There’s a poster in the bathroom at the climbing gym that says: Ask yourself if what you are doing today is getting you closer to where you want to be tomorrow.
I really like this. I am moved by it every time I see it, and I have seen it many times. It has pushed me to be a better climber: Do the pull-ups, go through the routine on the hangboard, take the lead fall. It has pushed me to stop running, climb more frequently, and dedicate an afternoon a week to core training. When I started climbing a few years ago, I knew I’d found something special, something that I really loved the way I hadn’t loved anything since I moved away from snow and left my skis behind. I want to be good at it and I have been working to make that happen.
The climbing gym has other inspirational posters (Sometimes stillness is harder than movement and Climbing is like dancing on the wall) that never fail to catch my attention but this is the one that speaks to me the most.
Ask yourself if what you are doing today is getting you closer to where you want to be tomorrow. Just last week I wrote this on the board for my grade 12 students. They are currently sitting their mock exams in preparation for their real AP and IBDP exams in May. Most students’ university acceptances depend on these exams and they are learning right now how prepared they are. So, this is a pivotal time. This is an opportunity for students to gain confidence in what they know and make adjustments to habits and patterns in response to what they don’t know. Are you, right now, doing what is required to get you where you want to be? There is force and agency behind this question, as well as the explicit onus of responsibility.
But there is a significance far beyond grades and university acceptances. There is the cold, hard fact that all of our actions have consequences. The choices we make, and we are constantly making choices, set us on certain paths and allow for different possibilities. This not only affirms who we are, whether or not that is who we want to be, but also lays the foundation for who we will become.

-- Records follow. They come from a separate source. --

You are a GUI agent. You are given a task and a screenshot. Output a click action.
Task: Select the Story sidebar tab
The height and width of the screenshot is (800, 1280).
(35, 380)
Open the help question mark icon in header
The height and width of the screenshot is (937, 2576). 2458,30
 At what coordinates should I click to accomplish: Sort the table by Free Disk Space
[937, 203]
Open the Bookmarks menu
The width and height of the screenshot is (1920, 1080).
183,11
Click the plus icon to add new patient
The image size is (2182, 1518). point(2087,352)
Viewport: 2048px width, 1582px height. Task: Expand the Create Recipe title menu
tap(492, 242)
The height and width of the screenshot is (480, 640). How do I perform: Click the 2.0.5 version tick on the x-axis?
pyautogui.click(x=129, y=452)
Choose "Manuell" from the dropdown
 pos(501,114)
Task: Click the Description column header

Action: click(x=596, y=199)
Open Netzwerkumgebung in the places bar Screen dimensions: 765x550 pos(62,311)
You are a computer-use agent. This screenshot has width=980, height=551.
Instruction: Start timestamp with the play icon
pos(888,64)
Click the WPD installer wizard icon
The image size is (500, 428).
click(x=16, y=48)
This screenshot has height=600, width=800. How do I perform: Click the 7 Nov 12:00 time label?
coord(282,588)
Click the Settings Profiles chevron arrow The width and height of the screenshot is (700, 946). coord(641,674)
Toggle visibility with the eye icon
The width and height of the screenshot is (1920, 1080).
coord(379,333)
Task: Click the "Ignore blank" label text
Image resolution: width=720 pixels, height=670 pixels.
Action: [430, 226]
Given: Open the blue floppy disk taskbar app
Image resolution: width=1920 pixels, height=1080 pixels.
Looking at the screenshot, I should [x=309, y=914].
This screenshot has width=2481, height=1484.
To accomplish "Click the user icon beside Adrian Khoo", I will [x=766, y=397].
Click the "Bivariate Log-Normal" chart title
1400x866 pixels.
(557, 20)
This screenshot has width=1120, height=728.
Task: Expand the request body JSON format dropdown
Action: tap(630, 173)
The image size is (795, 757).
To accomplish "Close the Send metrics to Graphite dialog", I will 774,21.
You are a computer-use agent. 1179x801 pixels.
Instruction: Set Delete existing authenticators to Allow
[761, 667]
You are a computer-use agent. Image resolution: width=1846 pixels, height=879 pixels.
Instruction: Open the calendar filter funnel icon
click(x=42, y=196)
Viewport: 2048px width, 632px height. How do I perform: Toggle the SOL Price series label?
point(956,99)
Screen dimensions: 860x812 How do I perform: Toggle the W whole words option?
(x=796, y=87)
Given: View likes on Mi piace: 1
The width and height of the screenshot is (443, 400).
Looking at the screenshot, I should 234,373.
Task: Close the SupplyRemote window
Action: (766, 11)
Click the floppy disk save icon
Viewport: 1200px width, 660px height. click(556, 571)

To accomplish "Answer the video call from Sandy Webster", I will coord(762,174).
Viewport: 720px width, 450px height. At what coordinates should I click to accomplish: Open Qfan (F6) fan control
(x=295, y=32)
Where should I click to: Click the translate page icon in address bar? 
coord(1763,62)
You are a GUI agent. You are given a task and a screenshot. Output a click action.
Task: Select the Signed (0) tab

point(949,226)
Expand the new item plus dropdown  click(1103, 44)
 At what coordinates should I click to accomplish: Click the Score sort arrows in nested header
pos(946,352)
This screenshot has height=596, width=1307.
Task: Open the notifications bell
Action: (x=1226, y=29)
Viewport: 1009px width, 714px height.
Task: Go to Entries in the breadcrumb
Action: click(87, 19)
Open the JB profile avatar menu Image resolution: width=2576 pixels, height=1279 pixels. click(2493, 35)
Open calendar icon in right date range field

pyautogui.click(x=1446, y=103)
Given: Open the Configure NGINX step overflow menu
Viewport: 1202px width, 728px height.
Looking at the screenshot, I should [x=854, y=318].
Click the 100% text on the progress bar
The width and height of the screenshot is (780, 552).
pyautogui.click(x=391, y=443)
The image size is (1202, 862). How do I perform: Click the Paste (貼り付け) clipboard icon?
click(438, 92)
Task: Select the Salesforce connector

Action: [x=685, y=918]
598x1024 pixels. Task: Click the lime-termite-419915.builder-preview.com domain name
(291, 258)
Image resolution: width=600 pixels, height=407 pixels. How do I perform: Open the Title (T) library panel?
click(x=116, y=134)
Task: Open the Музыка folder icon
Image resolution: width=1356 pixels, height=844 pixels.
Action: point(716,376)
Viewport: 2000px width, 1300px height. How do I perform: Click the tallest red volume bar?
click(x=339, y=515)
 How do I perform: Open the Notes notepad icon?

I’ve been thinking back lately to the understanding I had of myself and those around me when I was younger. Over time, I have met people who I look up to, admire, and still aspire to be like, years later. But I have also met people who have had quite the opposite affect. The memories of the words and actions of these people still send anger coursing through my body. Years and years later.
Part of our understanding of where we want to be, therefore, should come with an awareness of who we want to be around. We want to be around people who will lift us up rather than tear us down, people who will answer the phone far too late just because we called when it was far too late. We want to be around people who challenge us in constructive rather than destructive ways, people who give us room to grow. If we are lucky, we will also surround ourselves with people whose trust goes unquestioned, people who have already forgiven our trespasses. And when we find people like this, we should hope that we will know better than to let them go.
Where we are thus encompasses who we are, and who we are helps us make choices about where we want to be. I could not be planning yet another move alone to yet another country had I not made the choice to be the person who makes the most sense to me. And this choice has not come easily, which is also how I know it is right. The life I am living is a life I never could have imagined and I would have laughed at anyone who told me three, six, or ten years ago that this would be my world. Thinking back to what I thought I wanted, and thinking ahead to what I dream about, is sometimes a masochistic exercise fuelled by hard liquor and late nights. But this is the driver of change. Ask yourself if what you are doing today is getting you closer to where you want to be tomorrow.
And according to an artist whose work I bought many years ago when it brought me to tears: If you want something you have never had, you must do something you have never done.